DATA: Begin

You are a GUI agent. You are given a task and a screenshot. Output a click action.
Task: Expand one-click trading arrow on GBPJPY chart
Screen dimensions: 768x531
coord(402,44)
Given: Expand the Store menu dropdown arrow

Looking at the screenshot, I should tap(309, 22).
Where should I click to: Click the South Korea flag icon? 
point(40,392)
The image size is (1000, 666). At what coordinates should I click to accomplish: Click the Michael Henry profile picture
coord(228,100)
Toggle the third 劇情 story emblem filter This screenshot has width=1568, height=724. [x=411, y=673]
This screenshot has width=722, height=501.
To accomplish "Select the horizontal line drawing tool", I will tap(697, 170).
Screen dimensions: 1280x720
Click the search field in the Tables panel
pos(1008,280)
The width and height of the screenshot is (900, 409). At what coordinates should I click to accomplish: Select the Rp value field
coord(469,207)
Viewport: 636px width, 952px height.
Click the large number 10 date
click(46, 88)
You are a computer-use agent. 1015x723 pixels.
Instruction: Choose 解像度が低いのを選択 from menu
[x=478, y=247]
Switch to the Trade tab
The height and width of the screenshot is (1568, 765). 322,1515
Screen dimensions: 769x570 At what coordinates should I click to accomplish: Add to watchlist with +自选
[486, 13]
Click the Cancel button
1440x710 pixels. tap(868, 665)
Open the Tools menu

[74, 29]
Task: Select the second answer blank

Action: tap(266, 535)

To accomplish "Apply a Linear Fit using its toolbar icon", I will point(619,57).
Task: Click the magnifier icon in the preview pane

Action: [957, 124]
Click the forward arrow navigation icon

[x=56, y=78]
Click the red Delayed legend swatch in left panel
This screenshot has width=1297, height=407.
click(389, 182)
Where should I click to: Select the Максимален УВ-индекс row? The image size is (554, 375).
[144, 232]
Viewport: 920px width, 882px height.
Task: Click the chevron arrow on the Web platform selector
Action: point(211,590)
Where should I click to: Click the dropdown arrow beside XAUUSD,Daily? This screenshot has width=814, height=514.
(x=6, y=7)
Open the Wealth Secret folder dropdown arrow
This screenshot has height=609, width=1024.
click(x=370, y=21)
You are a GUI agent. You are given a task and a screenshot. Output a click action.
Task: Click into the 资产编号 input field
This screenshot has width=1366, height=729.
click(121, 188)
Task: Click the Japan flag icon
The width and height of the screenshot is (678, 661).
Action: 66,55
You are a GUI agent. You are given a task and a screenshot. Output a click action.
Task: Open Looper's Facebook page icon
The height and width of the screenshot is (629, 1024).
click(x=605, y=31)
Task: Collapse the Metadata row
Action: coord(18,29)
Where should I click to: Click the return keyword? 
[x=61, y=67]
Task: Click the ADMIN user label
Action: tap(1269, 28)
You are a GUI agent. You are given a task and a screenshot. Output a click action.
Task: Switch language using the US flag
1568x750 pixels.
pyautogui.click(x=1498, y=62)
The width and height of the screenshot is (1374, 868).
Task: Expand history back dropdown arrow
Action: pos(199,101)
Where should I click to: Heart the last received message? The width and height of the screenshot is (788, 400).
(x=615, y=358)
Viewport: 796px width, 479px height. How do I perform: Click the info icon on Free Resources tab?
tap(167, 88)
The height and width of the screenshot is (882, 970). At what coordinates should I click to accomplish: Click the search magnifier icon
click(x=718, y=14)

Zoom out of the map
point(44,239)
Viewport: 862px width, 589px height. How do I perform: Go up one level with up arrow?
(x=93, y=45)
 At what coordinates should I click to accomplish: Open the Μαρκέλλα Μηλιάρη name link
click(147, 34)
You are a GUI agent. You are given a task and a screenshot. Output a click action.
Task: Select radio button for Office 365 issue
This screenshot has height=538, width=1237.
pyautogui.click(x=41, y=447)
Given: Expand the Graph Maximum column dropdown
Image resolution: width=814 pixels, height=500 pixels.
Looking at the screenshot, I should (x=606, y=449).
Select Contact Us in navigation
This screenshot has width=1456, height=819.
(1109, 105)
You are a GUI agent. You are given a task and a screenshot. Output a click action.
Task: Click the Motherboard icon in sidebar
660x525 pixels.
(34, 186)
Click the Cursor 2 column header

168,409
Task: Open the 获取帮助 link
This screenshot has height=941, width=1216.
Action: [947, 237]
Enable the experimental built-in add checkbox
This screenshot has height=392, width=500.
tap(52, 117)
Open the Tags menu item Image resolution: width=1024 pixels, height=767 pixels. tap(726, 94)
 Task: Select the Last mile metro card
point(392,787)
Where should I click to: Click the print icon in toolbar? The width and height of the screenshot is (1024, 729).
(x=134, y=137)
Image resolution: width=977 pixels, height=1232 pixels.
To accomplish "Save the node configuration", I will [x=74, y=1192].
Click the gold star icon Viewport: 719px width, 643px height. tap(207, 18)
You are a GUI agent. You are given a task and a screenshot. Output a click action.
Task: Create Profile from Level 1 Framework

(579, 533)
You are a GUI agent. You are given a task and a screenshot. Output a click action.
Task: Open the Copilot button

DATA: End

# EXERCISE AIM:
Set down, unchanged, only those lines above that fall between the line with "Task: Select radio" and the line with "Given: Expand the Graph", the two end lines included.

# RESULT:
Task: Select radio button for Office 365 issue
This screenshot has height=538, width=1237.
pyautogui.click(x=41, y=447)
Given: Expand the Graph Maximum column dropdown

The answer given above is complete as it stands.